L’Innominato ha scelto consapevolmente di dettar legge e di vivere al di fuori e al di sopra delle leggi, Don Rodrigo invece “Voleva ben sì fare il tiranno, ma non il tiranno selvatico…”. Non avendo altra scelta, comunque, Don Rodrigo decide di rivolgersi all’Innominato e una mattina parte con i suoi bravi, facendo finta di andare a caccia, per raggiungere il castellaccio. Questo era situato su un’altura, in modo da dominare tutta la valle e si poteva raggiungere solo da un sentiero che era facilmente controllabile dalle feritoie del castello. Il paesaggio è brullo, aspro, selvatico e riflette il carattere del personaggio stesso che lo abita (L’Innominato), che non aveva voluto niente e nessuno al di sopra di lui. All’imboccatura del sentiero più ripido c’è una taverna dove si fermano i bravi di Don Rodrigo. L’Osteria riportava due soli raggianti sull’insegna, ma era conosciuta da tutti come Malanotte. Al suo interno si trovano gli sgherri dell’Innominato; riconosciuto Don Rodrigo lo salutano rispettosamente come amico del loro padrone e Don Rodrigo consegna con noncuranza lo schioppo ai bravi dell’Innominato insieme a alcune monete d’oro, mentre ai suoi che lo aspetteranno all’Osteria lascia delle monete di minor valore.
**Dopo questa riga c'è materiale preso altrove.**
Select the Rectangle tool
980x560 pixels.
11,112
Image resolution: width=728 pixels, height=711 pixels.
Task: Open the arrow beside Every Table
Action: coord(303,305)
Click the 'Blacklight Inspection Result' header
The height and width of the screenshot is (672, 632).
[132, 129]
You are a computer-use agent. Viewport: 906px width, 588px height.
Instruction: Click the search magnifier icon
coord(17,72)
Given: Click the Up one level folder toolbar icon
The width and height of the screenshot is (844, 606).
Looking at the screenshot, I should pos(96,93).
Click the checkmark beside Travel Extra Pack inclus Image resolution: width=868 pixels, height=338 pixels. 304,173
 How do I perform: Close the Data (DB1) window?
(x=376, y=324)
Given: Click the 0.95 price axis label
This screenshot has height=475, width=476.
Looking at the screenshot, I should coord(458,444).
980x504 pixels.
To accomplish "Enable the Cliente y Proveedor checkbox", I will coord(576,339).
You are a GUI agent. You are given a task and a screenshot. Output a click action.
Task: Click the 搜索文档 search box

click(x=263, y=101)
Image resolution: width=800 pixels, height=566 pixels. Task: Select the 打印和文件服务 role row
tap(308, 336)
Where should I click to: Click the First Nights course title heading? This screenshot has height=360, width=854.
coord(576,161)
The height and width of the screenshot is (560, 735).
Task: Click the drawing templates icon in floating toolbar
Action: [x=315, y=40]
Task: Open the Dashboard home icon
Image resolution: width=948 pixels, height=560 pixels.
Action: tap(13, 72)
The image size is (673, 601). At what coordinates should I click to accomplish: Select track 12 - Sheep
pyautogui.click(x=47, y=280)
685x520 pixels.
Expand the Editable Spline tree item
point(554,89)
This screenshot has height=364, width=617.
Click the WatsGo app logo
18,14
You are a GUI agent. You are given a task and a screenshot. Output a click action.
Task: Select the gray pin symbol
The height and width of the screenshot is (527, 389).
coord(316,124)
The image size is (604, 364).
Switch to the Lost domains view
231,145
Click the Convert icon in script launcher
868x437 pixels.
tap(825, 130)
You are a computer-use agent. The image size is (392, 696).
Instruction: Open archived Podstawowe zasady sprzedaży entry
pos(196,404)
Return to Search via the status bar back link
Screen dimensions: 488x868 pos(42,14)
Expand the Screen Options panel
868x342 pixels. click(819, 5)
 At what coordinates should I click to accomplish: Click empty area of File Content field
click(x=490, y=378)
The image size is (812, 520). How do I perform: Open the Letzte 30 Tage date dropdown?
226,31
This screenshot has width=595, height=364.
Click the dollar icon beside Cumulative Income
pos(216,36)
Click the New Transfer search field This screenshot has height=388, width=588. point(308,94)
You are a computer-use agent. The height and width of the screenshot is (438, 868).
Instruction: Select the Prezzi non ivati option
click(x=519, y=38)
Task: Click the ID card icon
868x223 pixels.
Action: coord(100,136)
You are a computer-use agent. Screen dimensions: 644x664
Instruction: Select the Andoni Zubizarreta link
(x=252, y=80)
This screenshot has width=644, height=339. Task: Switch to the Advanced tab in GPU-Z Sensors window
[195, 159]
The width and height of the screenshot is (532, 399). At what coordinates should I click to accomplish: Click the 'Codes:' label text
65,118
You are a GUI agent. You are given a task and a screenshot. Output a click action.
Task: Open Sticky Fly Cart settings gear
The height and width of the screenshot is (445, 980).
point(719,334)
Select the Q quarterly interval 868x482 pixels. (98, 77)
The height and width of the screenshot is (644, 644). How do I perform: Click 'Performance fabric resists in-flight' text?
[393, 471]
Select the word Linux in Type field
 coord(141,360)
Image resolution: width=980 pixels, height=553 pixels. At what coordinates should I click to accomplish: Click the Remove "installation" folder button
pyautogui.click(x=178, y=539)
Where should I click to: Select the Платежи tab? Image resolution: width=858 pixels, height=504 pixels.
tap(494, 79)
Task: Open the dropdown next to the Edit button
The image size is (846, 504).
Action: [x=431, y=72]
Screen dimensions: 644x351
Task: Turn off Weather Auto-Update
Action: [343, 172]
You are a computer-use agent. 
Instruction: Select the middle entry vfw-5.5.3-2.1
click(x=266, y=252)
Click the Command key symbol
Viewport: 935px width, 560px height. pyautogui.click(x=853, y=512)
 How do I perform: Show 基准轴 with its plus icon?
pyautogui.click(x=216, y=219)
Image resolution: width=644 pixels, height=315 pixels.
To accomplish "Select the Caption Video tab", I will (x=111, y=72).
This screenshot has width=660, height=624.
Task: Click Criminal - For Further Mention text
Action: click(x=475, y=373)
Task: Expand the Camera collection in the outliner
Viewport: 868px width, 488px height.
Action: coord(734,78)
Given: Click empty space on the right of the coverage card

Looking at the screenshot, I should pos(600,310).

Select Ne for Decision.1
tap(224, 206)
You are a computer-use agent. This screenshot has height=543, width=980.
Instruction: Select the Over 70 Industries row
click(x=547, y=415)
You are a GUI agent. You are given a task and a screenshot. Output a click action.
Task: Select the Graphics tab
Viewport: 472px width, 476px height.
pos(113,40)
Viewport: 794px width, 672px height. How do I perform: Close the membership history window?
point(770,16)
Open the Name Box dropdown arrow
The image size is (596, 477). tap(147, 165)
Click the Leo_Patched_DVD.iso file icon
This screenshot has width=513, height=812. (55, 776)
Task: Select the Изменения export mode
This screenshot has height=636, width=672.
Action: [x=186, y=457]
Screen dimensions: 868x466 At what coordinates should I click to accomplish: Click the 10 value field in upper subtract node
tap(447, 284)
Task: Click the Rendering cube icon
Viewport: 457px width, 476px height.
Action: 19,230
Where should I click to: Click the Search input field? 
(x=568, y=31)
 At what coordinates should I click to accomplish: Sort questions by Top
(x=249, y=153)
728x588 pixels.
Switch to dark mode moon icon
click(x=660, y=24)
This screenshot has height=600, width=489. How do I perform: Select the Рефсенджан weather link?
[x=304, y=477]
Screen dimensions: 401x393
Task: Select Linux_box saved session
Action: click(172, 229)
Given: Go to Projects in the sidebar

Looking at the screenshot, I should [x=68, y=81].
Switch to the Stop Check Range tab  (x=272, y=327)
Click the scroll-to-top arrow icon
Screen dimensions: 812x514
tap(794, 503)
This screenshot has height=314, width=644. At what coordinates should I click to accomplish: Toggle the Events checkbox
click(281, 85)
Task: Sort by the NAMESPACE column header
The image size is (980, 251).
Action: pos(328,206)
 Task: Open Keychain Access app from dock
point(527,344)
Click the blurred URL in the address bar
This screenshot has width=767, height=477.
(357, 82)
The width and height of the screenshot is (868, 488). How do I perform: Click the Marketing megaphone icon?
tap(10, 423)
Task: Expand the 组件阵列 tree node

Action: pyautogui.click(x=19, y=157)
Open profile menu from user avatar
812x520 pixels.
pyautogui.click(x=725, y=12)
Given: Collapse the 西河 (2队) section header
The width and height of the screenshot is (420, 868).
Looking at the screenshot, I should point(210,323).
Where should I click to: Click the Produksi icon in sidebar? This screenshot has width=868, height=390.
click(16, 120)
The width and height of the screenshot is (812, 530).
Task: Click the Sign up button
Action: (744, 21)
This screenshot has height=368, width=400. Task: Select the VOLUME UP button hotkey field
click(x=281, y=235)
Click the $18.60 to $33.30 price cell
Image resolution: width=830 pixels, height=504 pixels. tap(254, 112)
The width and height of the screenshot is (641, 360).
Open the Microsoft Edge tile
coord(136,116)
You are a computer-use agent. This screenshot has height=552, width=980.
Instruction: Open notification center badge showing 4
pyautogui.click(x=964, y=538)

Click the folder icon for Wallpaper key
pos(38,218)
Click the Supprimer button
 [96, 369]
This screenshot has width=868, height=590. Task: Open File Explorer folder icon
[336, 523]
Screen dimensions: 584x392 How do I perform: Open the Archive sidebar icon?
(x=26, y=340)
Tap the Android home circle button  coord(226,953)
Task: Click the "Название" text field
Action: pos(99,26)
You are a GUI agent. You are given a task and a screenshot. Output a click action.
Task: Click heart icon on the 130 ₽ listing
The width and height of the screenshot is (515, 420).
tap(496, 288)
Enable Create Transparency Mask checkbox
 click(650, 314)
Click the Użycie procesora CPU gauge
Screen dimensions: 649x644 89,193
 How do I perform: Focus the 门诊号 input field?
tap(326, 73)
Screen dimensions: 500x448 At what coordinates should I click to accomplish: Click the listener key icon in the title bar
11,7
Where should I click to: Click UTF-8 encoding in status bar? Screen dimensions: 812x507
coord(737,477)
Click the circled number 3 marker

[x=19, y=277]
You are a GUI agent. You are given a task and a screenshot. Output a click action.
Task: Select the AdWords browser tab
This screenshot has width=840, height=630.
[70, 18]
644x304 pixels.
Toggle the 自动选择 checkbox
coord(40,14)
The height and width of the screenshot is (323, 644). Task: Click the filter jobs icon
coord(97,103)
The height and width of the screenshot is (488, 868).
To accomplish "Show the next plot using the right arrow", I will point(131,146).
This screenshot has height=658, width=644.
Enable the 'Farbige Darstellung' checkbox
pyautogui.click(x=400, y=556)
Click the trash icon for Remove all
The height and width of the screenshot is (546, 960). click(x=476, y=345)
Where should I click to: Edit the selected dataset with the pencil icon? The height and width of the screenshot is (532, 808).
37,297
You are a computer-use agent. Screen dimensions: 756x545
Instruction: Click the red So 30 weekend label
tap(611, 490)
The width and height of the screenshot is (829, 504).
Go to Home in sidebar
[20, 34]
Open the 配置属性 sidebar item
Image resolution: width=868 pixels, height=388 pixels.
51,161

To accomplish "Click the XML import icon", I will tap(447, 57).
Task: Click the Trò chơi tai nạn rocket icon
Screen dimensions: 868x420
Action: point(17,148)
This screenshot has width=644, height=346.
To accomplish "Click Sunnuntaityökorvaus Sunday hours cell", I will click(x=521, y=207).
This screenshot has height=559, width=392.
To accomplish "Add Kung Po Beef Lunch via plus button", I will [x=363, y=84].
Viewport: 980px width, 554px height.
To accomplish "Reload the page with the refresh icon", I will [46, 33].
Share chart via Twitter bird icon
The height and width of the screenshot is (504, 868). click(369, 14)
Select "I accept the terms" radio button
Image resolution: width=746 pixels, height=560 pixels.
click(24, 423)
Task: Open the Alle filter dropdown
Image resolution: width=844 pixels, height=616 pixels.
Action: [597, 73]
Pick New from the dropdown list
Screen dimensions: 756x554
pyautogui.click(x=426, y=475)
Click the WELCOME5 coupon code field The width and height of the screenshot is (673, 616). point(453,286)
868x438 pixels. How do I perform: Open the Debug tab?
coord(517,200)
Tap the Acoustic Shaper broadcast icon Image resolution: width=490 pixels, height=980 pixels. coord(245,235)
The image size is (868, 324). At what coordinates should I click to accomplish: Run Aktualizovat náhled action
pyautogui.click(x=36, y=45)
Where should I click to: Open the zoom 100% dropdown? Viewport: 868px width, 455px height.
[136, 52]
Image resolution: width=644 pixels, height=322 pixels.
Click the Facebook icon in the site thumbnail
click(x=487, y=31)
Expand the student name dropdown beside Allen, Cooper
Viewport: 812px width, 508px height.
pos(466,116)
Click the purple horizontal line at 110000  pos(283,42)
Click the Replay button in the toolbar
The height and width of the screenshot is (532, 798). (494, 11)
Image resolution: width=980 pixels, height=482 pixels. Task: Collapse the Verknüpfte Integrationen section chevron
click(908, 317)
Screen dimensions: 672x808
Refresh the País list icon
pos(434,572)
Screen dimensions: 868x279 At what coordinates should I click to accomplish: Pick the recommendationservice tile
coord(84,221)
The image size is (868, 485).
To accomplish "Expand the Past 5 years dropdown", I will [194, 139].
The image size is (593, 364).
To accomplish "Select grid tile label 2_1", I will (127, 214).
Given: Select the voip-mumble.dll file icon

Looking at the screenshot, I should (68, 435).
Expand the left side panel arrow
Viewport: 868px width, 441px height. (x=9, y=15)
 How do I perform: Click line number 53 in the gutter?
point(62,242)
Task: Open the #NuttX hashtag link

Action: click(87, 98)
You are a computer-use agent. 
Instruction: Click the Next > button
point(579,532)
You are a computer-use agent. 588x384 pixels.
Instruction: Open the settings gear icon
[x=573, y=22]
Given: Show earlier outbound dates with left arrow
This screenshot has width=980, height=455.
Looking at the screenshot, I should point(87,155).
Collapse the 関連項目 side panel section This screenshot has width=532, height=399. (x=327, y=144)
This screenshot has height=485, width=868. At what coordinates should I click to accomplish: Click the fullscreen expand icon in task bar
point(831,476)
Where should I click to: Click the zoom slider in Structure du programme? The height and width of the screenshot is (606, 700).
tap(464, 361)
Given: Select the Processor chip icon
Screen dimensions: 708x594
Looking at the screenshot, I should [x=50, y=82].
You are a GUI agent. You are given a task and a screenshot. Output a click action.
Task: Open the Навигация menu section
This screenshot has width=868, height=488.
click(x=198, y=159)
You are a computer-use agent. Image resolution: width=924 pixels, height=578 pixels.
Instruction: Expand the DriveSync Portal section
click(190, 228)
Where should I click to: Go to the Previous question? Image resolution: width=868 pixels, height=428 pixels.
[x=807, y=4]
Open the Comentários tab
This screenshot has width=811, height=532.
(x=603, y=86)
Solo con il Griso, Don Rodrigo inizia la salita, si unisce a loro un altro bravo dell’Innominato e quindi Don Rodrigo e il Griso non avranno poi altri intoppi per arrivare al castello perché sono in compagnia di questa persona. Le stanze percorse da Don Rodrigo sono buie e piene di armi, oltre che di bravi che fanno la guardia. Finalmente Don Rodrigo è ammesso alla presenza dell’Innominato che ricambia il saluto ma nello stesso tempo rivela la sua diffidenza guardando le mani e il viso di Don Rodrigo.
Manzoni lo descrive come “Grande, bruno, calvo”, con pochi capelli bianchi, il volto segnato dalle rughe ma con occhi vivaci che indicavano ancora forza d’animo e di corpo. Don Rodrigo rivolge la sua richiesta di aiuto e di consiglio e esagerando la difficoltà dell’impresa, dello “Scellerato imbroglio”, cerca di solleticare la vanità dell’Innominato. Questi decide subito di dare il proprio assenso quando sente nominare Fra Cristoforo, sua antipatia per l’inimicizia aperta che aveva nei confronti dei tiranni. L’ostacolo presentato da Don Rodrigo come insormontabile, il monastero in cui Lucia si era rifugiata, all’Innominato sembra una sciocchezza, vista la sua conoscenza con Egidio: sembra proprio che egli voglia misurare di nuovo la sua capacità di fare del male che negli ultimi tempi non gli dava più quella soddisfazione che in genere provava ma anzi gli procurasse se non un rimorso, una qualche forma di ansia.